5月の雇用統計の市場予想は65万人。4月の雇用統計は26.6万人と市場予想を大幅に下回る伸びとなったが、手厚い失業手当に加え、コロナをきっかけとした退職など、労働者の確保が難しくなったためだとみられている。雇用者は賃金の引き上げなどで労働者の確保に奔走しているが、状況が大きく改善しているのか、疑問が残る。一方、新型コロナワクチンの普及で経済の正常化が加速していることは明らかであり、他の経済指標やベージュブック(米地区連銀経済報告)でそれが確認されれば、もう一段の上昇には至らなくても、相場を底堅く支えそうだ。

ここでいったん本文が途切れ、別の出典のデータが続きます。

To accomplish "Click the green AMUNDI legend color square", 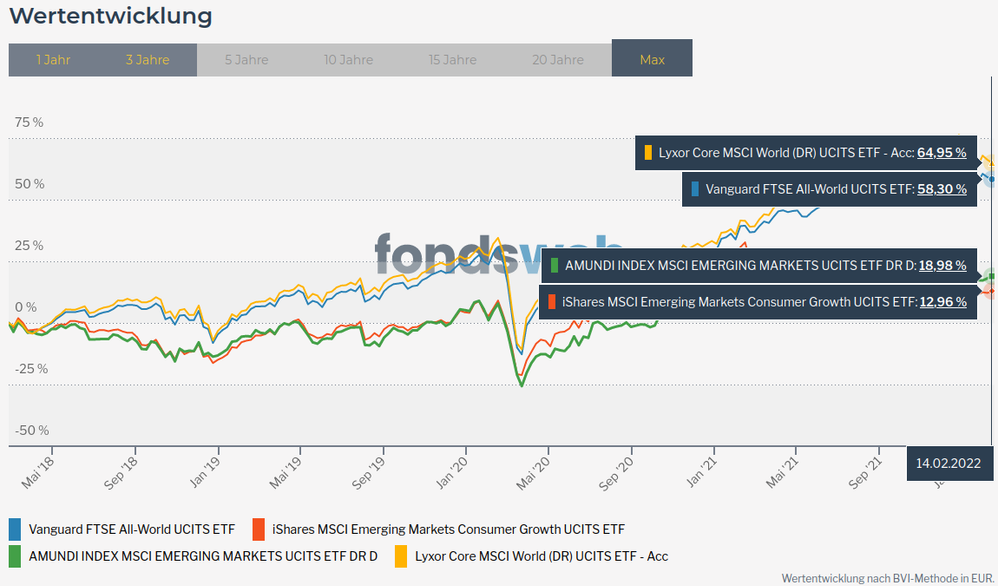I will (15, 555).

経済指標では、5月マークイット製造業PMI確定値、5月ISM製造業景況指数、5月ダラス連銀製造業活動(1日)、5月ADP雇用統計、1−3月期非農業部門労働生産性・段位人件費、新規失業保険申請件数、5月ISM非製造業景況指数、5月マークイットサービスPMI(3日)、5月雇用統計(4日)、などが予定されている。



さらに、米連邦準備制度理事会(FRB)は2日にベージュブック(米地区連銀経済報告)を発表予定。結果は次回の連邦公開市場委員会(FOMC)の金融政策決定の参考材料となる。

ため注目だ。



企業決算では、ビデオ会議のズーム・ビデオ・コミュニケーションズ(1日)や情報技術ソリューションを提供するヒューレット・パッカード・エンタープライズ(1日)、半導体メーカーのブロードコム(3日)、ビジネスチャットのスラック・テクノロジーズ(3日)が予定されているほか、ビデオゲーム販売のゲームストップ(4日)や燃料電池のプラグ・パワー(4日)も決算発表を控える。



ステイホーム銘柄として昨年、業績・株価ともに成長してきたズームは、前回の決算発表時に第1四半期(2−4月)もこの成長が続くと見込んでいた。成長は続いているのか、新型コロナが収束に向かう2022年度通期の見通しをどう示すのかが注目だ。ブロードコムは、顧客であるアップルのスマホ販売が好調にも関わらず、世界的な半導体関連部品の不足の影響で、第1四半期(20年11−21年1月)の半導体事業の売上高は予想を下回った。第2四半期(2−4月)も半導体不足は続いているとみられ、その影響がどのように表れるのか注視したい。